> **TEXT SEGMENT**

Article 22 Constitution of India

Article 22

Neutralizing the ferocity of mighty State- safeguarding a detenu against tyranny  of procedure but not shielding an offender from long arms of law- juris-conscience overshadows the ‘jurisdiction of suspicion’ as well as ‘jurisprudence of vengeance’.

Article 22. Protection against arrest and detention in certain cases

  1. No person who is arrested shall be detained in custody without being informed, as soon as may be, of the grounds for such arrest nor shall he be denied the right to consult, and to be defended by, a legal practitioner of his choice.
  2. Every person who is arrested and detained in custody shall be produced before the nearest magistrate within a period of twenty four hours of such arrest excluding the time necessary for the journey from the place of arrest to the Court of the magistrate and no such person shall be detained in custody beyond the said period without the authority of a magistrate.
  3. Nothing in clauses ( 1 ) and ( 2 ) shall apply

(a) to any person who for the time being is an enemy alien; or

(b) to any person who is arrested or detained under any law providing for preventive detention.

  1. No law providing for preventive detention shall authorise the detention of a person for a longer period than three months unless;
  • an Advisory Board consisting of persons who are, or have been, or are qualified to be appointed as, Judges of a High Court has reported before the expiration of the said period of three months that there is in its opinion sufficient cause for such detention:

Provided that nothing in this sub-clause shall authorise the detention of any person beyond the maximum period prescribed by any law made by Parliament under sub-clause (b) of clause (7); or

  • such person is detained in accordance with the provisions of any law made by Parliament under sub-clauses (a) and (b) of clause (7).

> **WRITTEN REQUEST 1**
Reproduce everything in the records from the line containing "Given: Open the Dokumente menu item" down to the line containing "Action: pos(512,8)", including both of those lines.

> **ENTRIES PROVIDED**

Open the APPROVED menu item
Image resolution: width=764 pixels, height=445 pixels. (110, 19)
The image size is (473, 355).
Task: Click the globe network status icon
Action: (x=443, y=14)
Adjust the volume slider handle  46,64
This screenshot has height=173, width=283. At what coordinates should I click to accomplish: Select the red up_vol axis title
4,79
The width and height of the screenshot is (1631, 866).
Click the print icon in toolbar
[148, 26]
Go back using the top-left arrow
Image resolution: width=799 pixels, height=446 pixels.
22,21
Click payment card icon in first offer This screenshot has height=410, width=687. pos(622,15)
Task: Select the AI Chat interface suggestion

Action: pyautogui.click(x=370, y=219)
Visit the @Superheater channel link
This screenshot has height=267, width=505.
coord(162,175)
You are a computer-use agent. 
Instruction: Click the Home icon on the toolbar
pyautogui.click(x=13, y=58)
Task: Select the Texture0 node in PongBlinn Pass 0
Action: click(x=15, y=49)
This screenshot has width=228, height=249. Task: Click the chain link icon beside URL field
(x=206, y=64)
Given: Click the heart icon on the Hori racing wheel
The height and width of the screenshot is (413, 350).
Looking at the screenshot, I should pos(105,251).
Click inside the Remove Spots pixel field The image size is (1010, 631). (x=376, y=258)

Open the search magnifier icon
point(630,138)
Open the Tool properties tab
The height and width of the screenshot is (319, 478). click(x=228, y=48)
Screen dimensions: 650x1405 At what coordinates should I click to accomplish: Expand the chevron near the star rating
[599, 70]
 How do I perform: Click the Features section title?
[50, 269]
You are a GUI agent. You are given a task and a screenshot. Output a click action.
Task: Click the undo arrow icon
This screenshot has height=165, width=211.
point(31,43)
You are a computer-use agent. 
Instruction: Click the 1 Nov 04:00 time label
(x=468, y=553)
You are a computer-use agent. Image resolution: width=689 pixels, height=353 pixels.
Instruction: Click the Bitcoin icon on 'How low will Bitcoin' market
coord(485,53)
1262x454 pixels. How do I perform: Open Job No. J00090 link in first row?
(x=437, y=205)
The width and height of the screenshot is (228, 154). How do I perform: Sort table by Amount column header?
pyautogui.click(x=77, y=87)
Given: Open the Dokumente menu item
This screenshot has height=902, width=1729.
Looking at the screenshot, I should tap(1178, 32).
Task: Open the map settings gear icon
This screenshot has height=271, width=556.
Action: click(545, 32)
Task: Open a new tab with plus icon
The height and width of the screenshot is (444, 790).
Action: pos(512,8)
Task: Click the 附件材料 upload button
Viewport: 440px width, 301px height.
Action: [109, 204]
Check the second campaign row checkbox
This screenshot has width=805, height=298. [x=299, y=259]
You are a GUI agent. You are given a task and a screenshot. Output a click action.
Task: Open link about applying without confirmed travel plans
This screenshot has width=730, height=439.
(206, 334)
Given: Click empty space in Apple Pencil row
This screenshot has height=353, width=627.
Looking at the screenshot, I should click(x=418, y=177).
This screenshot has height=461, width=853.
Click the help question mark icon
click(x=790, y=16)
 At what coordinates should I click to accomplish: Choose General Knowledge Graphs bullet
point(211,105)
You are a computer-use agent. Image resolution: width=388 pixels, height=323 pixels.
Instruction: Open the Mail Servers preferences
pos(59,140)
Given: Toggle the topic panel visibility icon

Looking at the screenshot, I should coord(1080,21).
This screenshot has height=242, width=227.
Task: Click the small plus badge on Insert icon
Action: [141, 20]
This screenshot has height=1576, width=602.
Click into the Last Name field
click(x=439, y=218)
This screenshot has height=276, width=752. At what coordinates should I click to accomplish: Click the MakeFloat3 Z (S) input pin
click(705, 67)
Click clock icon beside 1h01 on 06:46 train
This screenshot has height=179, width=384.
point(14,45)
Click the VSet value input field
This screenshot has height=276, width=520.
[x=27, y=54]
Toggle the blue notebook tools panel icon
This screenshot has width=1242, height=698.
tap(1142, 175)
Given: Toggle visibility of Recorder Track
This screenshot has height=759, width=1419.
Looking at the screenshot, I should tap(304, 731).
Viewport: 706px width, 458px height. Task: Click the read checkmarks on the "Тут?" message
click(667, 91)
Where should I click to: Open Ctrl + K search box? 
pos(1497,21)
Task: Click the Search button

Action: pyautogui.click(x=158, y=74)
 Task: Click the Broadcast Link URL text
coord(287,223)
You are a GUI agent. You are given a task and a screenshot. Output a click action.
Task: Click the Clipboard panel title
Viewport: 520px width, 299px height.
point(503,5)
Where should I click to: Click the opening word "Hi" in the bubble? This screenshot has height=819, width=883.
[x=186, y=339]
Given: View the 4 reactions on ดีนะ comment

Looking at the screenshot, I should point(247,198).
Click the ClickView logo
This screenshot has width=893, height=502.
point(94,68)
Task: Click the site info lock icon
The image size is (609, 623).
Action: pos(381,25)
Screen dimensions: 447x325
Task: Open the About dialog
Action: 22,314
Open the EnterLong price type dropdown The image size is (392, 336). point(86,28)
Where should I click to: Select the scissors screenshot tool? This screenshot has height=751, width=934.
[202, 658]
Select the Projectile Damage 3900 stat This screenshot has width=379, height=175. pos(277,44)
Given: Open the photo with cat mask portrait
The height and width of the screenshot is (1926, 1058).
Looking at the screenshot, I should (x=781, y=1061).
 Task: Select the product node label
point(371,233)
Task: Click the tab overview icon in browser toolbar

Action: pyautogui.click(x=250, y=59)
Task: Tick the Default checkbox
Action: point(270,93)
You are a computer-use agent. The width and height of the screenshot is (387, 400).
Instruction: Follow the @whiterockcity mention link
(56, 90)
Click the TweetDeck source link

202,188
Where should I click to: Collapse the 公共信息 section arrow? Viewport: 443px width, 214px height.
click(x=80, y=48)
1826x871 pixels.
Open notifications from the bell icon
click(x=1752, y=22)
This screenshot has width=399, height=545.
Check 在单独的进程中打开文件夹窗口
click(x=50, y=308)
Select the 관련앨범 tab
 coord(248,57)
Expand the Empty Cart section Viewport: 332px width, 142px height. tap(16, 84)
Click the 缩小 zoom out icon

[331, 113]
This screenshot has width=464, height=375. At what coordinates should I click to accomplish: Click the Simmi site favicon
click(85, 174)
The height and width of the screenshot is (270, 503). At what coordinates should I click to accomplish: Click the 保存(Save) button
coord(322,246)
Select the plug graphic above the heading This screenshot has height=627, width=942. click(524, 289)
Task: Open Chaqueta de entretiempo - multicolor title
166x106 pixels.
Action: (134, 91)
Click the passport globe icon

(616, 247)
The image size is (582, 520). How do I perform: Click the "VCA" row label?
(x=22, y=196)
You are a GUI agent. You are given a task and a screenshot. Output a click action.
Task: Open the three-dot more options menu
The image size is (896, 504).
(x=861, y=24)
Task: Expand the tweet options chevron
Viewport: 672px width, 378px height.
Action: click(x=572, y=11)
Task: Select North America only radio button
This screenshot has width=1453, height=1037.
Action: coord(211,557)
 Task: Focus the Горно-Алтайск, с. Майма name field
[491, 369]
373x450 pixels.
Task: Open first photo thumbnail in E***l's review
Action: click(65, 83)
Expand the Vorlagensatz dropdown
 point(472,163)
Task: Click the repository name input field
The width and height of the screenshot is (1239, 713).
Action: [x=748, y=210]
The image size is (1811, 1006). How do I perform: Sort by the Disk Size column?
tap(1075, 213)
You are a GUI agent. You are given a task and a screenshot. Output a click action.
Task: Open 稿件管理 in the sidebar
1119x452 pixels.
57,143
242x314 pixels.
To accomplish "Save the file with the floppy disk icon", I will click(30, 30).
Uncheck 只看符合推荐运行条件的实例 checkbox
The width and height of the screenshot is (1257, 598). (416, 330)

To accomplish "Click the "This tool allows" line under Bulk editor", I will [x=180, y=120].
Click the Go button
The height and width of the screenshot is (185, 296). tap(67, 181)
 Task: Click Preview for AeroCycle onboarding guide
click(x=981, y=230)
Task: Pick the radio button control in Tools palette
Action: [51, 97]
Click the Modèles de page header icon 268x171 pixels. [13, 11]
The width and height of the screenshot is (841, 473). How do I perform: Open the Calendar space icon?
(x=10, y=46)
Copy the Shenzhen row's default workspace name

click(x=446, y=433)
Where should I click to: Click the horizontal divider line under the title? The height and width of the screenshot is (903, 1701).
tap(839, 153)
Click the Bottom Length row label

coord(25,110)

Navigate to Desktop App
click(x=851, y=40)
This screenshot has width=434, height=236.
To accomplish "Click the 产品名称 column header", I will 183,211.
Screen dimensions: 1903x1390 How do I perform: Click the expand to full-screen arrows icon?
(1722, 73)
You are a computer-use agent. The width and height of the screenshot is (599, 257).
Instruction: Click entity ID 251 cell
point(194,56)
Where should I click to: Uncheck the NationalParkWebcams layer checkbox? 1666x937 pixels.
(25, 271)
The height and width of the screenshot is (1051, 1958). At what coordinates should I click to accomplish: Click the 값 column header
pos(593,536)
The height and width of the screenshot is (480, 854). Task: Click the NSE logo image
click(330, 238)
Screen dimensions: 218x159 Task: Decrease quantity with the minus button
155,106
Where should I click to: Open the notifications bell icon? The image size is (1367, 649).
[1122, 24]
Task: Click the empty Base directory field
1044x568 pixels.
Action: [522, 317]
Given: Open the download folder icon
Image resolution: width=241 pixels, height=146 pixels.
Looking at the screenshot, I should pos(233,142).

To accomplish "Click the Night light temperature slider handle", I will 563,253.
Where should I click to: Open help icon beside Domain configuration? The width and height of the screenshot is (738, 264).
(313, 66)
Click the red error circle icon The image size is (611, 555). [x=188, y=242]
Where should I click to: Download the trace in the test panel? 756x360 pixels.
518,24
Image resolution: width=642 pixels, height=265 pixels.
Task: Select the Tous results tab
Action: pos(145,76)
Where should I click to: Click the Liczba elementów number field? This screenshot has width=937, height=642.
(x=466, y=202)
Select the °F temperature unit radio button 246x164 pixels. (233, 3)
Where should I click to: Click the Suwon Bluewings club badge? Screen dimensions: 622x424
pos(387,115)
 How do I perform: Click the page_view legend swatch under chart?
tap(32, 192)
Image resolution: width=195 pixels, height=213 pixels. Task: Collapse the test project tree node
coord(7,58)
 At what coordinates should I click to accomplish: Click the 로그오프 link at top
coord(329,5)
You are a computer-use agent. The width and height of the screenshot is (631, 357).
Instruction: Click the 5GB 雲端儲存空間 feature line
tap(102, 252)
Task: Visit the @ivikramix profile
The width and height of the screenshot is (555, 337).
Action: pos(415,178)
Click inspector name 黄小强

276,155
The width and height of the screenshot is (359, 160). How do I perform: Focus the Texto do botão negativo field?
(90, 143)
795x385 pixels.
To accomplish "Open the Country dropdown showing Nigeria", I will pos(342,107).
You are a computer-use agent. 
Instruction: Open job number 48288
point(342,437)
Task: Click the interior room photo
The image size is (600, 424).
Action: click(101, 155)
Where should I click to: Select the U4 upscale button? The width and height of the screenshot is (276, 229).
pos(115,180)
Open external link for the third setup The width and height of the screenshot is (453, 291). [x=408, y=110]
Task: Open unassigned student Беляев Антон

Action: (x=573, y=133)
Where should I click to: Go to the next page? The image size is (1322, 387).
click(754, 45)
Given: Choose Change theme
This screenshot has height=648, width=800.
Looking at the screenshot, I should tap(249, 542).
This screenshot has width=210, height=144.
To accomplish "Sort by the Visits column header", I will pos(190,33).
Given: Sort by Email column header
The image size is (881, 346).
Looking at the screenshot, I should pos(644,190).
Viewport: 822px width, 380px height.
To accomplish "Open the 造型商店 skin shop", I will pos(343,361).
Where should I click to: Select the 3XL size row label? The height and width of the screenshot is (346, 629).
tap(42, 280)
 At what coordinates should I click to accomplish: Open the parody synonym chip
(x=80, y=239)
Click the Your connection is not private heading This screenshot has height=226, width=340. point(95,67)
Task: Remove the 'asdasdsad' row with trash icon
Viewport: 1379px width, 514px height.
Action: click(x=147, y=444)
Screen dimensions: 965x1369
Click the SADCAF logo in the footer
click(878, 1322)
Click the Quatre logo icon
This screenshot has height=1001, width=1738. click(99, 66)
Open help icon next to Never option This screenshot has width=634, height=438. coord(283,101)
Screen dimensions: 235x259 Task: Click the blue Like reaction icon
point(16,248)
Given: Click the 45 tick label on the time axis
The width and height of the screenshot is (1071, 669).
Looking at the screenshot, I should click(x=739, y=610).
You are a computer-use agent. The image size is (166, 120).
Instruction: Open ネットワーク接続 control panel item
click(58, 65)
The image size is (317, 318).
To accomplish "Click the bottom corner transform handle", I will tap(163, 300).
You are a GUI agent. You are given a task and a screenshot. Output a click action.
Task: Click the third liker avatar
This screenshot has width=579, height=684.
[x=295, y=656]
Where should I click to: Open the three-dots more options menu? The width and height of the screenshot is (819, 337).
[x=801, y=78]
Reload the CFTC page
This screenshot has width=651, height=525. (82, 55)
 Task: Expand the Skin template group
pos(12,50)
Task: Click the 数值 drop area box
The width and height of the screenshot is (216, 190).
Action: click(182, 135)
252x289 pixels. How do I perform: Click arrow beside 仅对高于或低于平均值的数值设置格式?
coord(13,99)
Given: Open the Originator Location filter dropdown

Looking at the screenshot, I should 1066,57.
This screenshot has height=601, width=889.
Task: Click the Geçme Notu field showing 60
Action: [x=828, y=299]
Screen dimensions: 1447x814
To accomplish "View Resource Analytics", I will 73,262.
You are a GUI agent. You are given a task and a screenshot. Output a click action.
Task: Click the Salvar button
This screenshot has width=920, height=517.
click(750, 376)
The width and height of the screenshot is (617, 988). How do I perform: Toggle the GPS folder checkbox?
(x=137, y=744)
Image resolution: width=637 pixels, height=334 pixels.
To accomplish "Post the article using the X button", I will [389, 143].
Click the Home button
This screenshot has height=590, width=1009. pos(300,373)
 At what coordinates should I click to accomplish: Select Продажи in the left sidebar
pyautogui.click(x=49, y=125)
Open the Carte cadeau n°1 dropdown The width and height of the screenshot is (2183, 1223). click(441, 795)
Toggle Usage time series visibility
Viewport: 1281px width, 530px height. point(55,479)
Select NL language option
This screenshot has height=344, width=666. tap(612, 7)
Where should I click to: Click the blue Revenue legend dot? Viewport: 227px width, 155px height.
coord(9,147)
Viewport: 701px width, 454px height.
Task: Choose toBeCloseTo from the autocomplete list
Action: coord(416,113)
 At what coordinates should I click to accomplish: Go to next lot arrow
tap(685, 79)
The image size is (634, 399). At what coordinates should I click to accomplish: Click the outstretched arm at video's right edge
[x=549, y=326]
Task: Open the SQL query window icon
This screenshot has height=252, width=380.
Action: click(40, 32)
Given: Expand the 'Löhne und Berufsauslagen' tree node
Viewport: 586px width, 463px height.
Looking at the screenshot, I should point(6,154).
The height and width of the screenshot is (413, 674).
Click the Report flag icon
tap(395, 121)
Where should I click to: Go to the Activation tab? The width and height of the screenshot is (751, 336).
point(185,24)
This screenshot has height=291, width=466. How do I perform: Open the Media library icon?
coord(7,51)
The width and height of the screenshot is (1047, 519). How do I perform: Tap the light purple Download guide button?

> **WRITTEN REQUEST 2**
According to the Article 22 text, within what period must an arrested and detained person be produced before the nearest magistrate?

> **WORKED ANSWER 1**
Given: Open the Dokumente menu item
This screenshot has height=902, width=1729.
Looking at the screenshot, I should tap(1178, 32).
Task: Open the map settings gear icon
This screenshot has height=271, width=556.
Action: click(545, 32)
Task: Open a new tab with plus icon
The height and width of the screenshot is (444, 790).
Action: pos(512,8)

> **WORKED ANSWER 2**
Within twenty four hours of the arrest, not counting the time needed for the journey from the place of arrest to the magistrate's court.